When dealing with body image issues, it’s common to find clients disassociate from their bodies and become avoidant of touch (especially those who have been the victim of abuse and find any touch too emotionally charged). Massage brings people back into awareness of their bodies, and can even bring about memories or thoughts buried deep in the psyche that prohibited progress in body image disorder treatment. It also allows the client to learn to let someone else nurture their body, often a difficult experience for those with body image disorder.
Along with therapeutic interventions, here is a list of ways one can recover from body image disorder:
- Develop criteria for self-esteem that go beyond appearance. One way to make appearance less important is to develop other benchmarks for self-evaluation.
- What skills do you have? Do you have strong connections with friends and family?
- Cultivate the ability to appreciate one’s body, especially how it functions.
- Engage in feel good behaviors.
- Reduce exposure to noxious images.
- Exercise for strength, fitness, and health, not weight control.
- Seek out others who are respectful and caring.

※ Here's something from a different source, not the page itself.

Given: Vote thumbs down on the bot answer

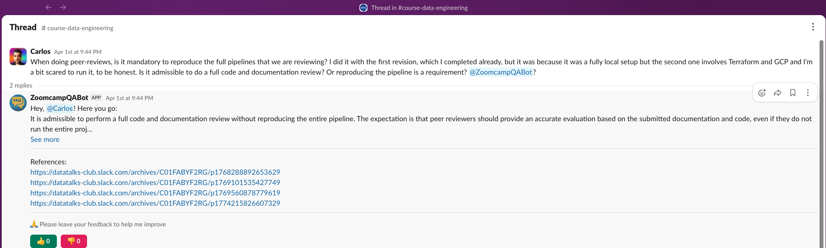Looking at the screenshot, I should tap(74, 241).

Teaching them how to talk about and touch one’s body is healing.
- Get out of abusive relationships.
- Identify and change habitual negative thoughts about the body.
- Decode more complicated thoughts about body image. Are negative thoughts and feelings a distraction from other issues?
Here are some tips for parents to help keep their children from going down the lonely road of body image dissatisfaction:
- Communicate with your child. Listen when your child wants to sit down and talk.
- Don’t criticize your child’s weight.
- Offer your child healthy food choices. Don’t constantly harp on how “bad” food can be for you.
- Avoid frequently commenting on how beautiful someone is due to their weight.
- Limit media input. Avoid buying fashion magazines and try to keep the television watching to a minimum.
- Cook with your child. Experimenting with recipes can be fun!
- Compliment what they do rather than how they look.
- Demonstrate a healthy fitness plan. Show your kids you enjoy exercise.
- Avoid teasing your child about their appearance.
- Show your child that you care about them and love them.